**Task directions:** The result is the exact lines from the one containing "Instruction: Click the Medien media icon" through the final line of the entries; leave out the pictures.

- Opening Delimiter -

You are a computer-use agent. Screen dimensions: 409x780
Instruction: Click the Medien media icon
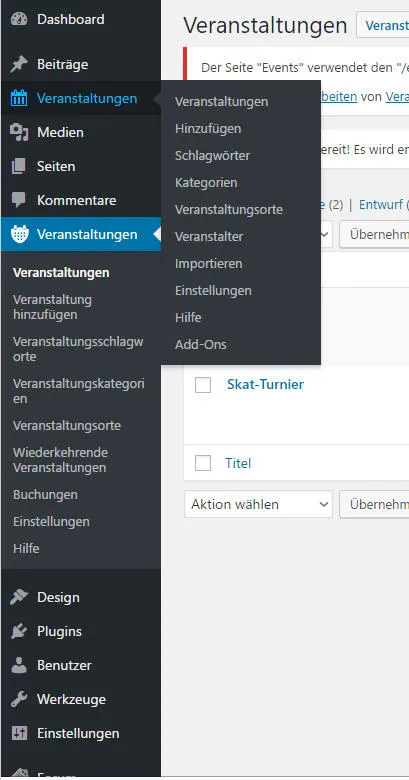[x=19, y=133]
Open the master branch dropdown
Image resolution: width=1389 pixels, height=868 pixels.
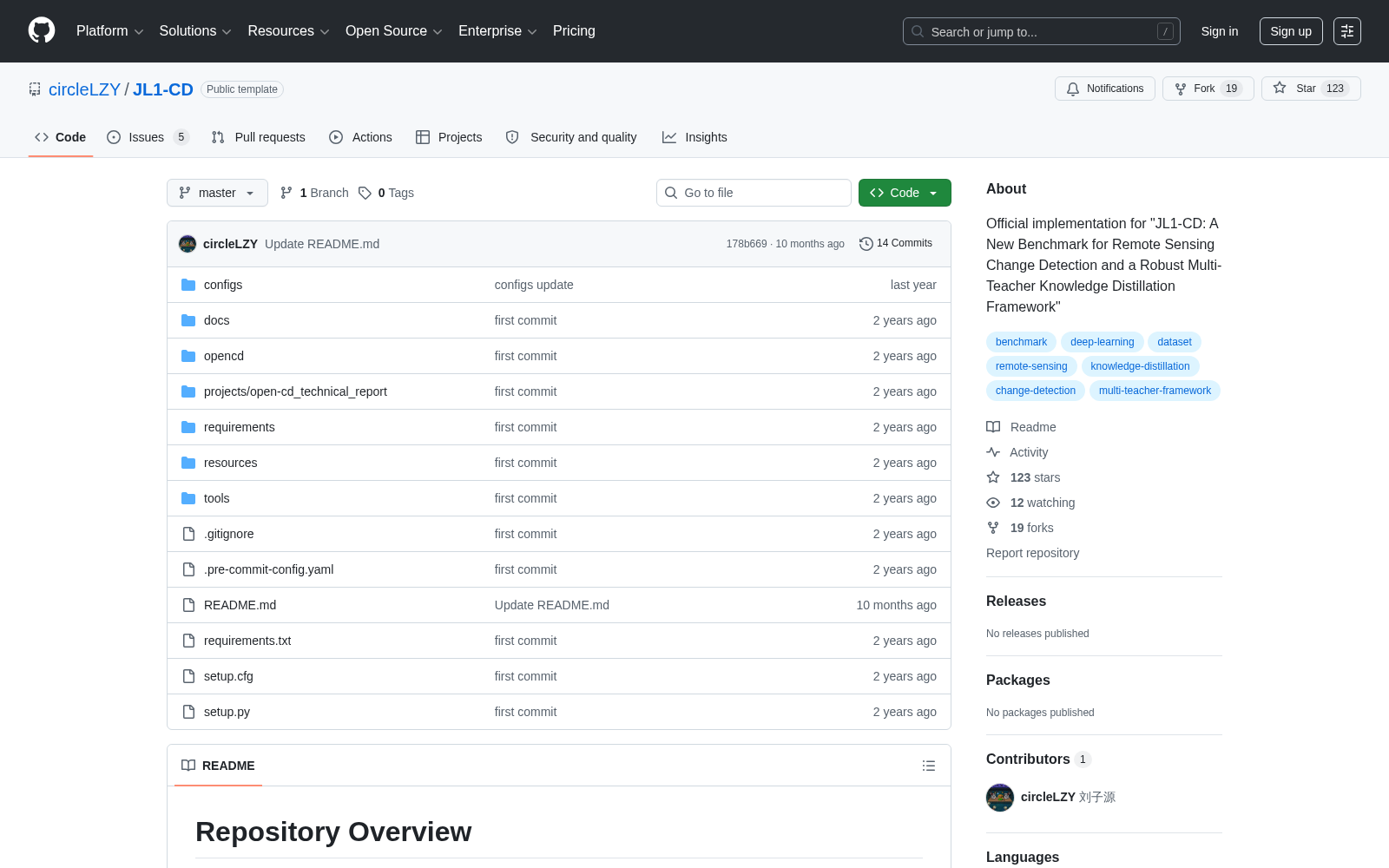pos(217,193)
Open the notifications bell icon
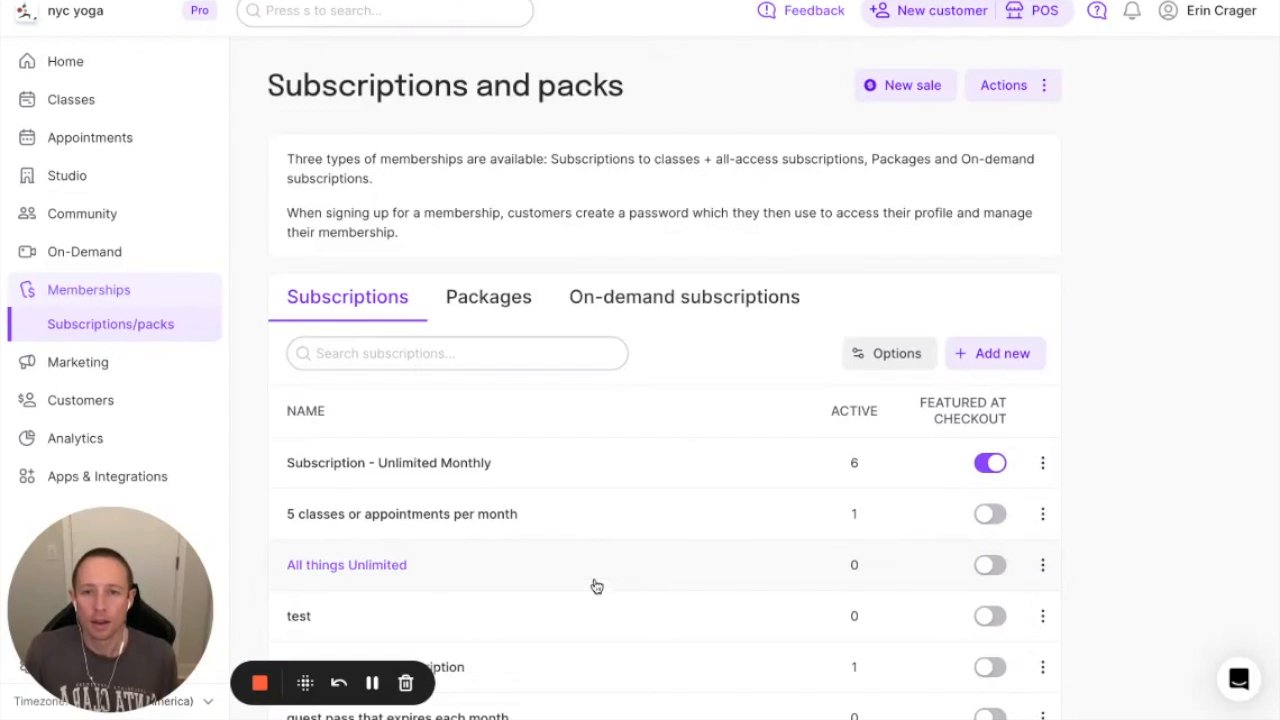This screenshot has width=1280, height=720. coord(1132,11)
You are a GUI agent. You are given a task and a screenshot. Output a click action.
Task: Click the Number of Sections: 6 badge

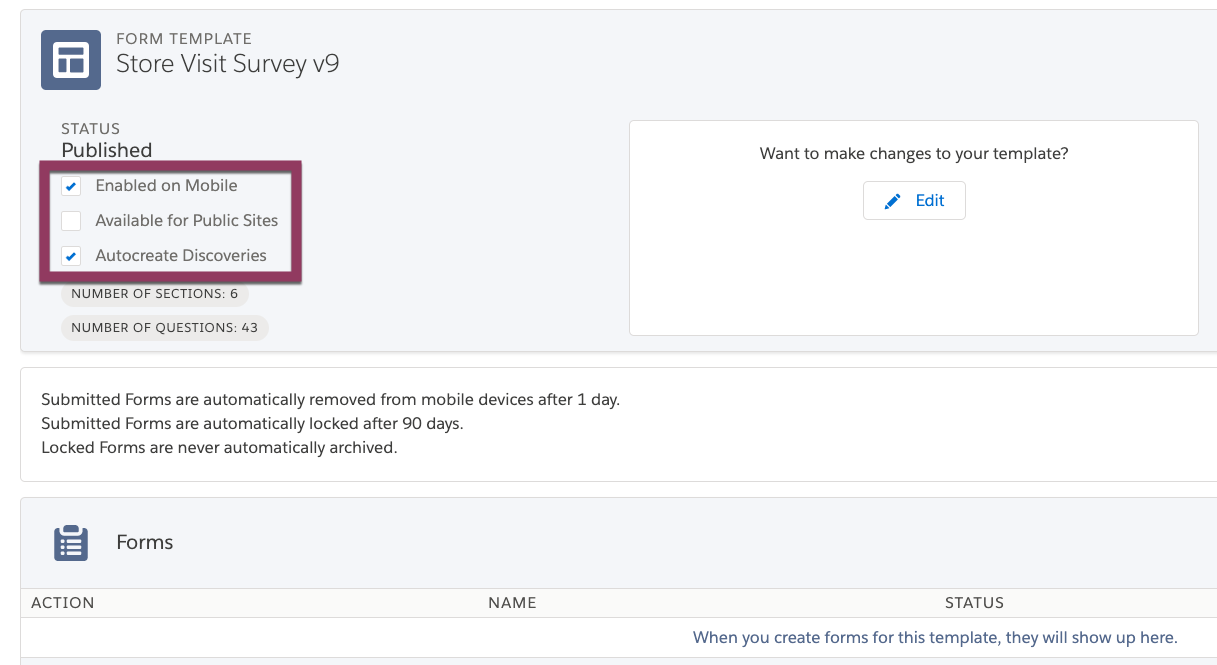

- Closing Delimiter -

**Solution to the problem:**
Instruction: Click the Medien media icon
[x=19, y=133]
Open the master branch dropdown
Image resolution: width=1389 pixels, height=868 pixels.
pos(217,193)
Open the notifications bell icon
This screenshot has width=1280, height=720. coord(1132,11)
You are a GUI agent. You are given a task and a screenshot. Output a click action.
Task: Click the Number of Sections: 6 badge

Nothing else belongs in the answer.